A somatic dysfunction is defined as an altered function or impairment of the framework of the body, that is, bones, joints, muscles and fascia. This altered function can affect related blood supply, lymph flow and/or nervous function. The diagnostic criteria can be remembered with the mnemonic TART, which stands for Tissue Texture Change, Asymmetry, Restriction of Motion and Tenderness. Furthermore, the qualities of these findings may characterize a somatic dysfunction as either acute or chronic.
Tissue texture change is an objective physical exam finding characterized by abnormal tissue quality upon palpation. This is subject to clinical judgement by the practitioner and recognition improves with an individual’s experience.
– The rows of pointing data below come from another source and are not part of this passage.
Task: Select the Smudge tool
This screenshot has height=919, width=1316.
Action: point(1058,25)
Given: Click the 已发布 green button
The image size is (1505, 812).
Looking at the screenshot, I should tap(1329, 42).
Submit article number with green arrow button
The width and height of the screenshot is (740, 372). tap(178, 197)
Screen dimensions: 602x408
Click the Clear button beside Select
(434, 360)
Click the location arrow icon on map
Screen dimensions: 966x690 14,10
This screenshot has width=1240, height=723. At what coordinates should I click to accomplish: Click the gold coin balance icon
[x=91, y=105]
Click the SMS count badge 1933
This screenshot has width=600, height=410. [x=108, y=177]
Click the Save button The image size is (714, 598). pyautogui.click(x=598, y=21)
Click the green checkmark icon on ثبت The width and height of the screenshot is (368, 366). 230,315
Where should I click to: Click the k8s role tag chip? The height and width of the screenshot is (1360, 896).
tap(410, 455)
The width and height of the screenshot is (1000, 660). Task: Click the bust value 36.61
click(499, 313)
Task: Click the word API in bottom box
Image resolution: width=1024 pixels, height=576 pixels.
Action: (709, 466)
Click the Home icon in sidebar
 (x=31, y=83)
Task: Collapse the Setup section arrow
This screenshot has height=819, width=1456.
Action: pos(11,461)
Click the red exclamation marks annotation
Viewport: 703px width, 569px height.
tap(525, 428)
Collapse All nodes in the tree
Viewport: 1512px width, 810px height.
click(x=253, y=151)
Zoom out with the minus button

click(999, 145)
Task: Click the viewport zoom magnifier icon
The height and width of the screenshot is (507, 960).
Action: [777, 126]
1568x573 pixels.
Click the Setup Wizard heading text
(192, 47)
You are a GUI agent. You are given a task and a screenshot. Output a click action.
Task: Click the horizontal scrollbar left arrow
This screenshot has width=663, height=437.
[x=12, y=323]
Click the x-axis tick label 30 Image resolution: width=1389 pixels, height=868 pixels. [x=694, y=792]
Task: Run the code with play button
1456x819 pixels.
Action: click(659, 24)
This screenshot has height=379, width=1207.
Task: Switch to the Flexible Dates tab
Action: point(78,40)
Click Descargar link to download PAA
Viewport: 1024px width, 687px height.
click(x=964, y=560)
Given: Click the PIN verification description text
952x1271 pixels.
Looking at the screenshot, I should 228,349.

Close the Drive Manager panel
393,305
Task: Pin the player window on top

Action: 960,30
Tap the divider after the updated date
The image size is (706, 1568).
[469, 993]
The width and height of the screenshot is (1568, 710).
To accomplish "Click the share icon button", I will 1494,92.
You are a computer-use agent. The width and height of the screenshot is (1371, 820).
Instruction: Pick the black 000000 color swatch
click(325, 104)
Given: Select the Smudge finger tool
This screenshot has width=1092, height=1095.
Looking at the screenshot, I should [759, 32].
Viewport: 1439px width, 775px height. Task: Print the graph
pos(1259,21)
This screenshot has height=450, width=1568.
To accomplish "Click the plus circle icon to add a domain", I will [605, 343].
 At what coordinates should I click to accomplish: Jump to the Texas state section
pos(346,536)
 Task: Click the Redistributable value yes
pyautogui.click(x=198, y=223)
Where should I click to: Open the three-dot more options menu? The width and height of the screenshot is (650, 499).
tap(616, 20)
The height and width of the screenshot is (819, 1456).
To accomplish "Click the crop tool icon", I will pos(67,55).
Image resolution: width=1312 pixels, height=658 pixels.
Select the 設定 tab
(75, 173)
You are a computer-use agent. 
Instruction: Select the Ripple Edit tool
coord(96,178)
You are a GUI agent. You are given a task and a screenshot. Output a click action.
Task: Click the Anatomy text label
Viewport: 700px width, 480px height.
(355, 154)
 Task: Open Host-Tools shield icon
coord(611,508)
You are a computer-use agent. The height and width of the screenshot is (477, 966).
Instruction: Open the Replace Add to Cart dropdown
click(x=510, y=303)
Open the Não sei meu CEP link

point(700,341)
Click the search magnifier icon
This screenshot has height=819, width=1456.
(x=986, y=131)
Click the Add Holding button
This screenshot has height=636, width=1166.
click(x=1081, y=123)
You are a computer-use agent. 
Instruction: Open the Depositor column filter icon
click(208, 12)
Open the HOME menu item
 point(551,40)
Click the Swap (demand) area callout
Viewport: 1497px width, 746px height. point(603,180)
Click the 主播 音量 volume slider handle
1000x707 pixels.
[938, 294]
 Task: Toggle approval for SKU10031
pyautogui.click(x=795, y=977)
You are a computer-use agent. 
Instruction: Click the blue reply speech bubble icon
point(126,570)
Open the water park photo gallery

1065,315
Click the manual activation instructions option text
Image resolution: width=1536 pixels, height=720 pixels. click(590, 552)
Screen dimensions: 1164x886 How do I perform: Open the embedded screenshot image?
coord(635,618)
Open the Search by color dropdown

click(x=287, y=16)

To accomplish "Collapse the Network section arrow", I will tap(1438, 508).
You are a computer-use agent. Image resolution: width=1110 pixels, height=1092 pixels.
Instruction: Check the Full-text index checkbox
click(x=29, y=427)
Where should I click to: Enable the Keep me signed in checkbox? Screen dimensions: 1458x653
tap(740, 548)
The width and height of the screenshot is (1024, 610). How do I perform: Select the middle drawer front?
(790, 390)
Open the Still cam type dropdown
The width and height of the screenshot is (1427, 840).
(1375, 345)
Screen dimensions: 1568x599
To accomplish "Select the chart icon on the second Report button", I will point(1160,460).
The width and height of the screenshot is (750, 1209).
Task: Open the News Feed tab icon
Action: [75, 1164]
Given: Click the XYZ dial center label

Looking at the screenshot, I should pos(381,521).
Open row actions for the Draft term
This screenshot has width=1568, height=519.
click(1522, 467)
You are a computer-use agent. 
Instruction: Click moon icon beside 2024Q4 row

Acute tissue texture changes will often be hypertonic, spasmodic, warm, erythematous, boggy, or edematous. Chronic tissue texture changes will likely be hypotonic, flaccid, pliable, cool, pale or stringy.
Asymmetry is best assessed by evaluating corresponding bones, joints and muscles on the contralateral side. Acute somatic dysfunction causes obvious asymmetry whereas chronic somatic dysfunction with asymmetry will present with compensation in other parts of the body.
Restriction generally refers to restriction of range of motion in a joint. There are two normal ranges of motion: physiologic, in which the patient actively moves through a range of motion, and anatomic, where the practitioner moves the joint through a passive range of motion. A restrictive barrier is any barrier that limits the physiologic range of motion. An acute somatic dysfunction will most likely cause a painful restriction of motion, and a chronic somatic dysfunction will likely have a less painful restriction of motion.
Tenderness is any pain that is elicited upon palpation that would not normally produce pain. This is the only diagnostic criteria that is not objective, as it requires patient feedback. Tenderness is more prominent in acute somatic dysfunction and less prominent in chronic somatic dysfunctions.
Viscerosomatic reflex is a term for when autonomic input from the viscera causes somatic dysfunction. The term for this input by the autonomic nervous system onto the musculoskeletal system is dysautonomia. Detection of these reflexes is useful both as diagnostic criteria and as a therapeutic measure. It is important to know that the spinal cord levels of the visceral organs' preganglionic neurons correspond best with viscerosomatic reflexes.
Acute somatic dysfunction will often feel hypertonic, spasmodic, warm, erythematous, boggy, and/or edematous with apparent painful restriction of motion, uncompensated asymmetry and exquisite tenderness. Acute somatic dysfunction is uncommonly associated with viscerosomatic reflexes. Long standing, chronic somatic dysfunction will feel hypotonic, flaccid, pliable, cool, pale and/or stringy; there will be asymmetry but with compensation from other parts of the body, restrictions of range of motion and less tenderness to palpation than acute somatic dysfunction. Viscerosomatic reflexes are relatively common in chronic somatic dysfunctions.